Example of Artificial Intelligence Daily life

  • Self-Driving And Parking Vehicles: Self-driving and parking cars use deep learning, a subset of AI, to recognize the space around a vehicle. The company’s AI-powered technology is already in use in cars made by Toyota, Mercedes-Benz, Audi, Volvo, and Tesla, and is sure to revolutionize how people drive—and enable vehicles to drive themselves.
  • Digital Assistants: Apple’s Siri, Google Now, Amazon’s Alexa, and Microsoft’s Cortana are digital assistants that help users perform various tasks, from checking their schedules and searching for something on the web, to sending commands to another app.
    Transportation: Machine learning, another subset of AI, powers some of the magic that happens inside of apps like Uber.
  • Spam filters in email and messaging services and apps check incoming messages and emails for certain identifiers. They also learn based on your decisions to move a message to or from spam.
  • Personalization of news feeds and automatic recognition of similar features in images on social media.
    Product searching and recommendations on e-Commerce platforms.
  • Voice-to-text conversion on smartphones and the use of artificial neural networks to power voice search.
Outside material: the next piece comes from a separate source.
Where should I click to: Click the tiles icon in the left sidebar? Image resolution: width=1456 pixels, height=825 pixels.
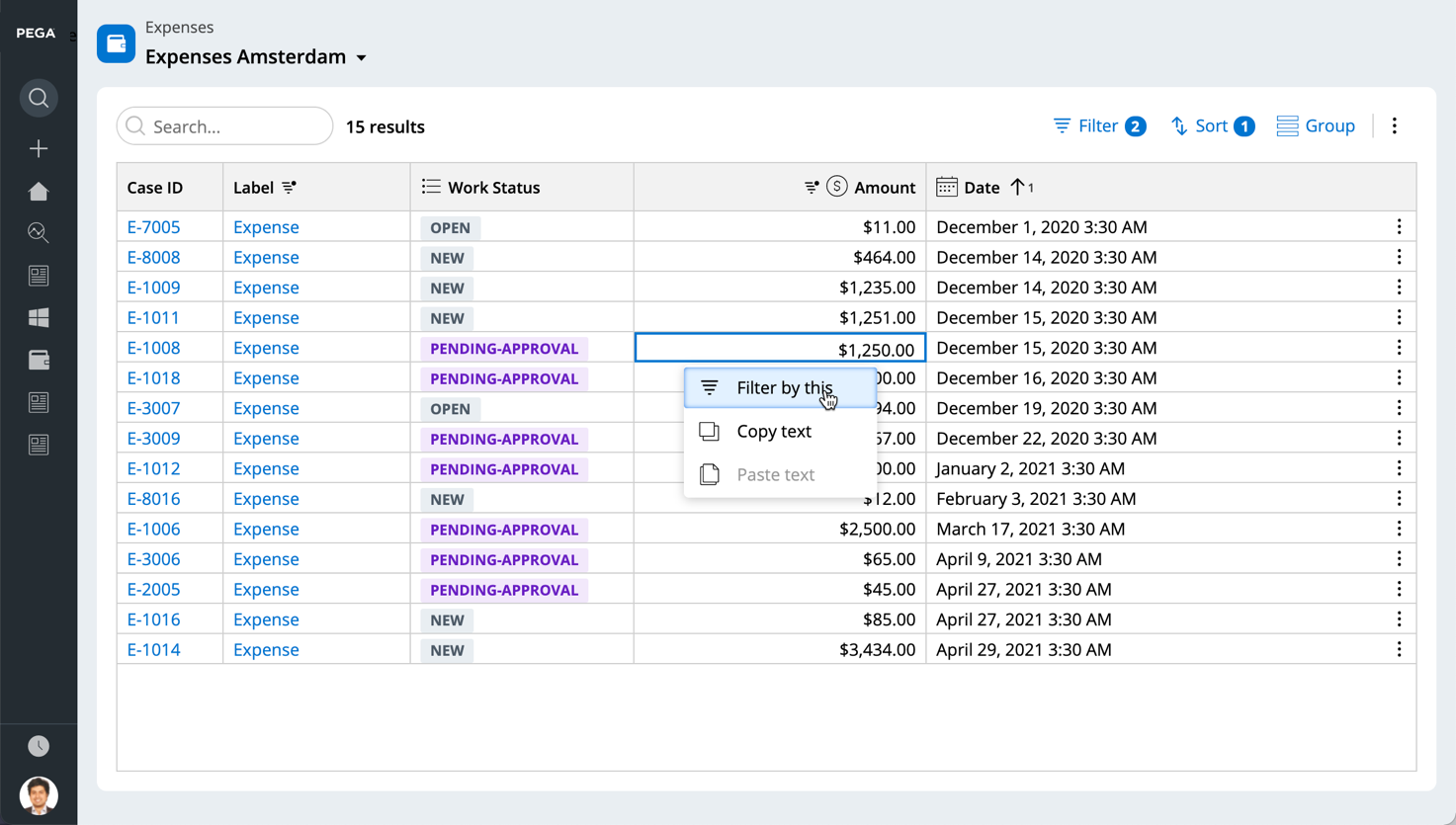38,317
Climate cost issue with artificial intelligence:

  • AI seems destined to play a dual role. On the one hand, it can help reduce the effects of the climate crisis, such as in smart grid design, developing low-emission infrastructure, and modelling climate change predictions. On the other hand, AI is itself a significant emitter of carbon.
  • In 2019 when researchers at the University of Massachusetts Amherst analysed various natural language processing (NLP) training models available online to estimate the energy cost in kilowatts required to train them. Converting this energy consumption in approximate carbon emissions and electricity costs, the authors estimated that the carbon footprint of training a single big language model is equal to around 300,000 kg of carbon dioxide emissions. This is of the order of 125 round-trip flights between New York and Beijing, a quantification that laypersons can visualize.
  • Training artificial intelligence is an energy-intensive process. New estimates suggest that the carbon footprint of training a single AI is as much as 284 tonnes of carbon dioxide equivalent — five times the lifetime emissions of an average car.

Way forward:

  • Like most nexus issues, the relationship between climate change and AI is still a whisper in the wind. It is understudied, not least because the largest companies working in this space are neither transparent nor meaningfully committed to studying, let alone acting, to substantively limit the climate impact of their operations.
  • Governments of developing countries, India included, should also assess their technology-led growth priorities in the context of AI’s climate costs. It is argued that as developing nations are not plagued by legacy infrastructure it would be easier for them to “build up better”. These countries don’t have to follow the same AI-led growth paradigm as their Western counterparts. It may be worth thinking through what “solutions” would truly work for the unique social and economic contexts of the communities in our global village.

Source: Indian Express

Mains Question:

Q. In her budget speech, FM Nirmala Sitharaman’s described AI as a sunrise technology that would “assist sustainable development at scale and modernise the country. In this regard what are the social-economic implications of Artificial Intelligence? Critically Analyse.